L’utilisation de l’hydrogène dans un turboréacteur nécessite quelques adaptations mais ne pose pas de problèmes sérieux. L’industrie spatiale, grosse consommatrice d’hydrogène maîtrise bien la filière et l’industrie aéronautique pourrait importer ce savoir-faire pour les exigences du transport aérien. Un premier avion américain B57 a volé avec de l’hydrogène dès 1958. Un avion de ligne soviétique Tupolev TU 155 a volé en 1988 avec un réservoir d’hydrogène stocké dans la partie arrière de son fuselage.

 

 

En Europe, dans les années 2000, le projet Cryoplane conduit par Airbus Deutschland, a démontré la faisabilité du concept sur base d’un Airbus A300 mais le projet n’a jamais été réalisé. La particularité des applications dédiées à l’aéronautique, c’est qu’elle nécessite l’usage d’hydrogène liquéfié en raison de sa densité énergétique, lequel représente néanmoins 4 fois le volume de kérosène.
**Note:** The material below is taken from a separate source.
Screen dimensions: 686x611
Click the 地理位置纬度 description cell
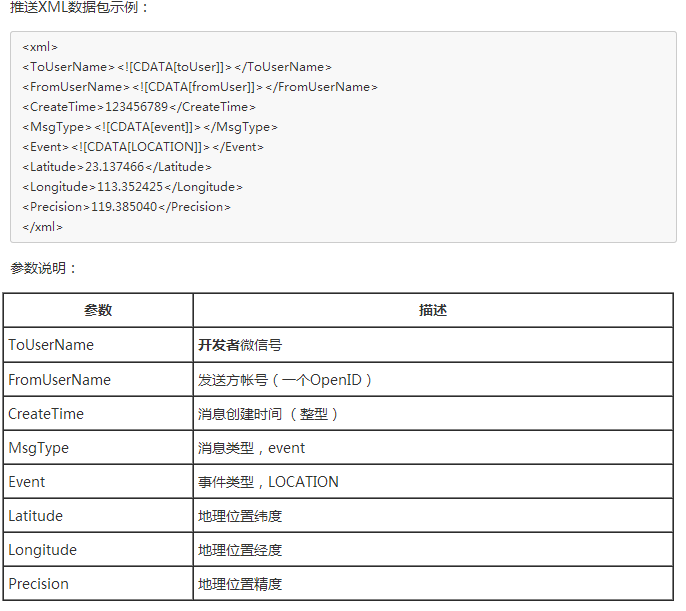tap(240, 516)
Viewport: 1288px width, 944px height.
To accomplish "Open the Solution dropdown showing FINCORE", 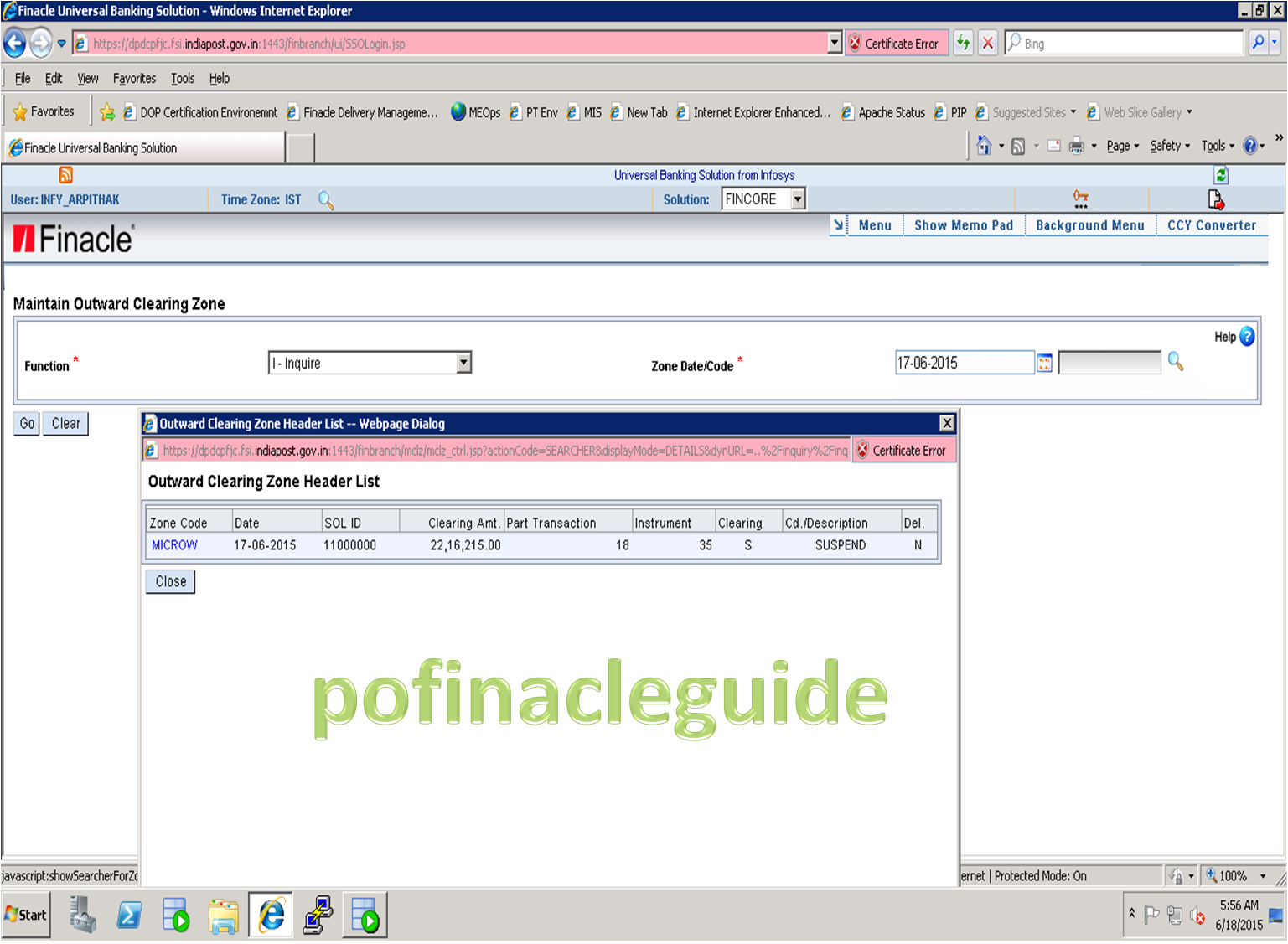I will [796, 199].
Ces nouvelles contraintes doivent conduire à repenser l’architecture des avions dont le volume et la surface exposée augmentent, ce qui entraîne un accroissement de la consommation de 9 à 34%. Rien que pour les vols intra-européens estimés en 2001, l’utilisation de l’hydrogène nécessiterait une production de 30 000 tonnes d’hydrogène liquide par jour.